▶ THE PROBLEM:
Beginning at the line that includes "堺市 (607, 892)", return each line exactly through the end of the listing, and no line before it.

Segment Open

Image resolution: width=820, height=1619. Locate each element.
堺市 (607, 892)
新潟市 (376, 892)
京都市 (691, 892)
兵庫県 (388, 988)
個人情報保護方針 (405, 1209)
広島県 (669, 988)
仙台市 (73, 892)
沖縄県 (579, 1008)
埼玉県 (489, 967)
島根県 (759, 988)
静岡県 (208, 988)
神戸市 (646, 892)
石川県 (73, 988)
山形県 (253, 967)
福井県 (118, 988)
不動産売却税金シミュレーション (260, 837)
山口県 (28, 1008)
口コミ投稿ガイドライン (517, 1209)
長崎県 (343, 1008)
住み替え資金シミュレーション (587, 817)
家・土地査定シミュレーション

Segment Closed

▶ ANSWER AREA:
堺市 (607, 892)
新潟市 (376, 892)
京都市 (691, 892)
兵庫県 (388, 988)
個人情報保護方針 (405, 1209)
広島県 (669, 988)
仙台市 (73, 892)
沖縄県 (579, 1008)
埼玉県 (489, 967)
島根県 (759, 988)
静岡県 (208, 988)
神戸市 (646, 892)
石川県 (73, 988)
山形県 (253, 967)
福井県 (118, 988)
不動産売却税金シミュレーション (260, 837)
山口県 (28, 1008)
口コミ投稿ガイドライン (517, 1209)
長崎県 (343, 1008)
住み替え資金シミュレーション (587, 817)
家・土地査定シミュレーション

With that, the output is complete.